Florian von Brunns Vergleich mit Scholz hinkt allerdings auch deshalb, weil Scholz bei der Bundestagswahl als bekannter Vize-Kanzler punkten konnte. Von Brunn dagegen ist in Bayern nach wie vor recht unbekannt. Bei einer Umfrage des Bayerischen Rundfunks im Mai konnten gerade einmal 42 Prozent der Befragten mit seinem Namen etwas anfangen.
Florian von Brunn ist es bislang nicht gelungen, Söder hin und wieder in Bedrängnis zu bringen
Wenn Markus Söder deshalb gelegentlich über "Florian von Dings" spöttelt und selbstbewusst behauptet, er habe in Bayerns Politik keine echten Gegner, dann trifft dies beim SPD-Chef einen wunden Punkt. Zu dem sich hinzugesellt, dass die dauer-streitende Berliner Ampel die Bayern-SPD ebenfalls nicht beflügelt.
Florian von Brunn selbst ist es bislang nicht gelungen, Söder in Bayern wenigstens hin und wieder politisch in Bedrängnis zu bringen. Dabei bietet die CSU mit einem landespolitisch anspruchslosen "Weiter so"-Wahlkampf durchaus Angriffsflächen: Bezahlbare Wohnungen fehlen trotz Söders "Bayernheim", nach CSU-Blockaden beim Ausbau der erneuerbaren Energien und der Stromnetze drohen im Freistaat höhere Stromkosten. In der Sozialpolitik fehlt es der CSU an Profil. Dazu die Corona-Maskenaffäre, Andreas Scheuers Maut-Desaster oder teure Probleme der Söder-Regierung beim Ausbau der Münchner S-Bahn oder beim Nürnberger Zukunftsmuseum.
Es gibt Vorlagen, von Brunn kann sie nicht verwandeln – und dringt im Wahlkampf mit landespolitischen Themen kaum durch. "Machen statt Södern", lautet hier einer seiner Slogans. Weil aber in der politischen Mitte offensichtlich das Zutrauen fehlt, dass es die Bayern-SPD tatsächlich besser machen könnte, zündet auch diese Botschaft nicht. Auch nicht, dass er im Landtag in den vergangenen fünf Jahren immer wieder mit schrillen Tönen aufgefallen ist – nicht zuletzt in Richtung der CSU.

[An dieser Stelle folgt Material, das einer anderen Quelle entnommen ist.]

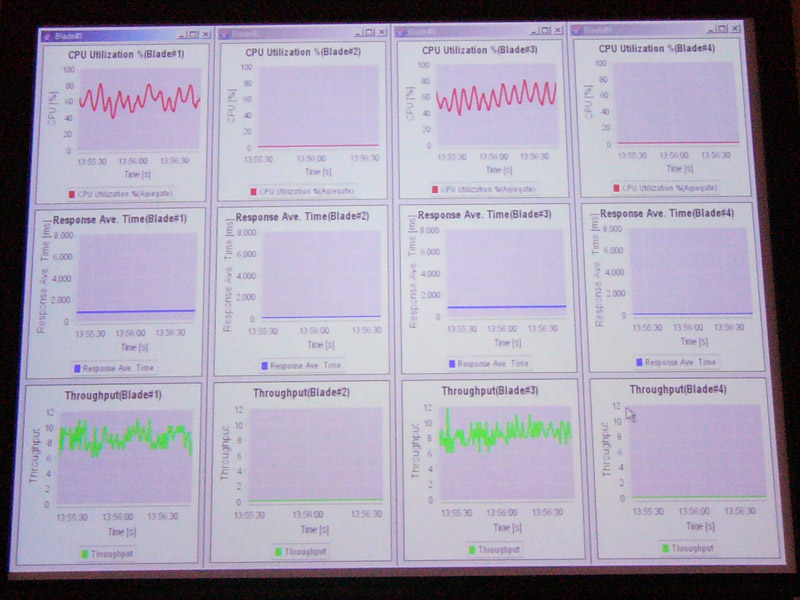Screen dimensions: 800x600
Task: Click the Throughput(Blade#1) green line plot
Action: [x=126, y=437]
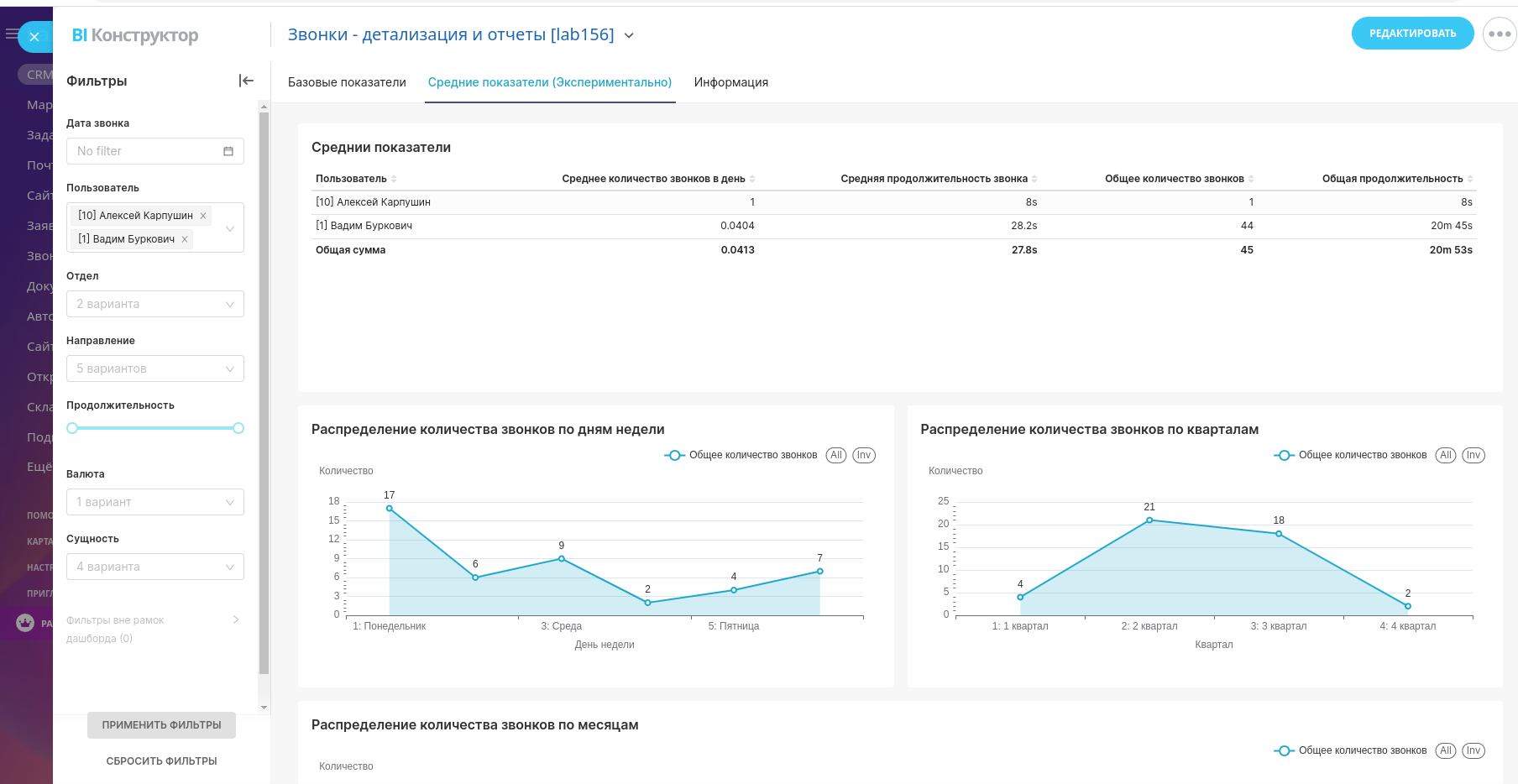
Task: Open the three-dots more options menu
Action: [1500, 34]

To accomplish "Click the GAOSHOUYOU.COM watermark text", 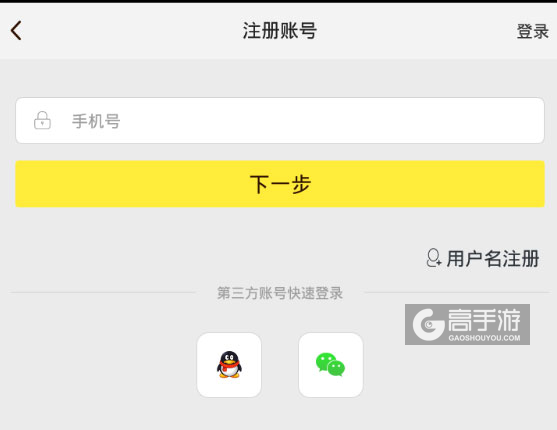I will pyautogui.click(x=484, y=338).
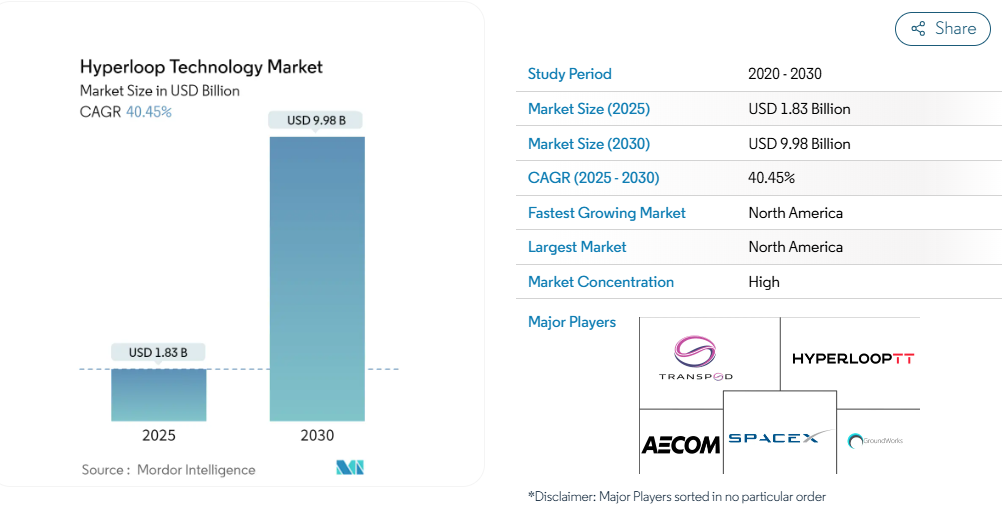Click the Market Concentration label

tap(600, 282)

Niemand im Landtag hat Freie-Wähler-Chef Hubert Aiwanger schärfer attackiert
So der Blick von außen. Probleme hat von Brunn aber auch innerhalb der Landtags-SPD, in der er nicht gerade als Team-Spieler gilt. Erst seit 2013 im Landtag brauchte der studierte Historiker und frühere IT-Berater nach dem SPD-Wahldebakel 2018 mehrere Anläufe, um an die Fraktionsspitze zu kommen. Zimperlich war von Brunn nicht und drängte selbst altgediente Leistungsträger der Landtags-SPD recht rüde auf die politische Ersatzbank. Überdies stieß sein internes Krisenmanagement auf Kritik – etwa, als er im Januar 2023 internen Ärger zwischen den Jusos und dem umtriebigen SPD-Generalsekretär Arif Tasdelen nicht geräuschlos klären konnte. Tasdelen trat schließlich entnervt zurück.
Im Wahlkampf-Endspurt setzt von Brunn nun vor allem auf die Rolle der SPD als "Brandmauer gegen Rechtspopulismus". In der Tat hat niemand im Landtag Freie-Wähler-Chef Hubert Aiwanger schärfer attackiert: Aiwanger sei ein "gefährlicher rechter Demagoge", befand er. Mit Blick auf den Wahltermin hofft er, dass die SPD auf der Zielgeraden zulegen kann. Rechnerisch würde es wohl für eine Mehrheit mit der CSU reichen. Dass das nicht sehr wahrscheinlich ist, ficht ihn nicht an: "Wir sind bereit, Verantwortung zu übernehmen", beteuert er.